本発明は、生体組織測定用センサに好適な固体撮像素子、及び生体組織測定や観察に有用な撮像装置に関する。
生化学、生物学、医学等の分野において、生体細胞、タンパク等の各種生体組織の光学的な現象を観察するバイオイメージング技術が注目されている。観察方法の1つとしてインビトロ(in vitro)による蛍光バイオイメージングが知られている。
図6における点線L2に囲まれた図に示すように、半導体基板1B上に設けられたフォトダイオード101Bを含む固体撮像素子100Bの表面を被覆する膜102B上に、生体から採取した細胞等の測定試料3を直接載せる。光源2が測定試料3に対して上から励起光パルスEXを照射する。これにより、固体撮像素子100B内のフォトダイオード101Bは、膜102Bを介して、測定試料3から発する蛍光FLを検出する。

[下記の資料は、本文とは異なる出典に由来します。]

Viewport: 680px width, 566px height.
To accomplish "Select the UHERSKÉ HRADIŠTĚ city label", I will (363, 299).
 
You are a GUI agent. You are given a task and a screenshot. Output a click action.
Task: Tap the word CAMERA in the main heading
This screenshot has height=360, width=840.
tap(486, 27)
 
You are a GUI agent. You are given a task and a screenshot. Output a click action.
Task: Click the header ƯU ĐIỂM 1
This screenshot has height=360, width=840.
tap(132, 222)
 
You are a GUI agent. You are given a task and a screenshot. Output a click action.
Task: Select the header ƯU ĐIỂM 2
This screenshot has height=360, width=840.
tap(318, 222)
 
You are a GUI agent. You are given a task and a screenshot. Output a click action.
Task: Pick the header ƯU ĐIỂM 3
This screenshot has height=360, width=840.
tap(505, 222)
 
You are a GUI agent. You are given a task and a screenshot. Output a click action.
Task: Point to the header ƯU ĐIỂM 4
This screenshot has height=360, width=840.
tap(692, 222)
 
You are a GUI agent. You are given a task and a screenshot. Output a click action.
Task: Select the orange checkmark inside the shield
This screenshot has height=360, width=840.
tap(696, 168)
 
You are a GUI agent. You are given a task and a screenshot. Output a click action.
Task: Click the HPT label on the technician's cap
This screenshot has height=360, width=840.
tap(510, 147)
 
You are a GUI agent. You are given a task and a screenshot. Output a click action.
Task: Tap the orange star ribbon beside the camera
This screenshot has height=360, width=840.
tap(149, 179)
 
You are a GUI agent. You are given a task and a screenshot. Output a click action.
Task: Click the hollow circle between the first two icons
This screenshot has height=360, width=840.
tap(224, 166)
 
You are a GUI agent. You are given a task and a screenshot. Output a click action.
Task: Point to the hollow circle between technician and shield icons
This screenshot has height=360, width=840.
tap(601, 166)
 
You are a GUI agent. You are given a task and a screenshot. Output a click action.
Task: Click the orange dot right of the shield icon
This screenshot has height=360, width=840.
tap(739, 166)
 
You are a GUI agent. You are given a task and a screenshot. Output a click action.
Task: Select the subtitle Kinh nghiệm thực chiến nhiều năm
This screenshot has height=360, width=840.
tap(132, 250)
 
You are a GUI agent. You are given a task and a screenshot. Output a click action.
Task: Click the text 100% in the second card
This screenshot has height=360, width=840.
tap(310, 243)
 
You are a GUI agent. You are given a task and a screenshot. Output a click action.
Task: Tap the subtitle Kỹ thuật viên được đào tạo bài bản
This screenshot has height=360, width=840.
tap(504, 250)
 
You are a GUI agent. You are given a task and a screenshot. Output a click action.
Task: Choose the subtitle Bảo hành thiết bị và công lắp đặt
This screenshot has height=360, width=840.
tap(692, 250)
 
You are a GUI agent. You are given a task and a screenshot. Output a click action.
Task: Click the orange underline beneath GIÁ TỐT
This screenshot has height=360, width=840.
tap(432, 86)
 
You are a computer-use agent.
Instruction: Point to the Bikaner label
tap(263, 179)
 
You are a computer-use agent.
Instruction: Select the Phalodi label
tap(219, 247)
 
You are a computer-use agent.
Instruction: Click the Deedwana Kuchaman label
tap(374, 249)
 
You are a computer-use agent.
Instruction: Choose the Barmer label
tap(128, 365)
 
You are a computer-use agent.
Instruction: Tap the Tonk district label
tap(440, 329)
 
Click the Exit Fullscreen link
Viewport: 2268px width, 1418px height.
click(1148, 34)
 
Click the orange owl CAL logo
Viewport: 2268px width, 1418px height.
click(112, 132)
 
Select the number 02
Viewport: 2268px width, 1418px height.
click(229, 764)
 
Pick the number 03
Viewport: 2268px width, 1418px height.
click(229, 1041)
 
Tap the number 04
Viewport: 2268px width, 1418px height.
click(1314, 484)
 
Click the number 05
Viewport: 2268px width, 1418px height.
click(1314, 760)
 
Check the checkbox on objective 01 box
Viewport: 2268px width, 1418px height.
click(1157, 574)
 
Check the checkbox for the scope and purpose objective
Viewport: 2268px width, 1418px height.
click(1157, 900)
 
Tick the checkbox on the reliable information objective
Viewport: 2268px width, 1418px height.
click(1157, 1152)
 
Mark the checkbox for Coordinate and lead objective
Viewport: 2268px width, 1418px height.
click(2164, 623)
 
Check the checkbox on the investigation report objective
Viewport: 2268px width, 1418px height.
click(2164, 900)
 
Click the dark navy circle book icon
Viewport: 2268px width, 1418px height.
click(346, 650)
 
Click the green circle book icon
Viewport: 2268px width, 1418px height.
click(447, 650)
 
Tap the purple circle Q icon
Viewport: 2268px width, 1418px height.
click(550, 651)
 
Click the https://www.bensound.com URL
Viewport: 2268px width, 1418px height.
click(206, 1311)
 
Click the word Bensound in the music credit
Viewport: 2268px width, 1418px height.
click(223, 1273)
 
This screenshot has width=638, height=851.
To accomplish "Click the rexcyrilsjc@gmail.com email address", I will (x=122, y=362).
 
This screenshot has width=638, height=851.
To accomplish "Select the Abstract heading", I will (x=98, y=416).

図6に示す蛍光測定では、単純に測定試料3に励起光パルスEXを入射させているため、通常では、図6における点線L1に囲まれた図のように、測定試料3を透過した励起光パルスEX1と蛍光FLとが混在する。蛍光FLのみをフォトダイオード101Bに入射させるためには、測定材料3を透過した励起光パルスEX1と蛍光FLとを分離する必要がある。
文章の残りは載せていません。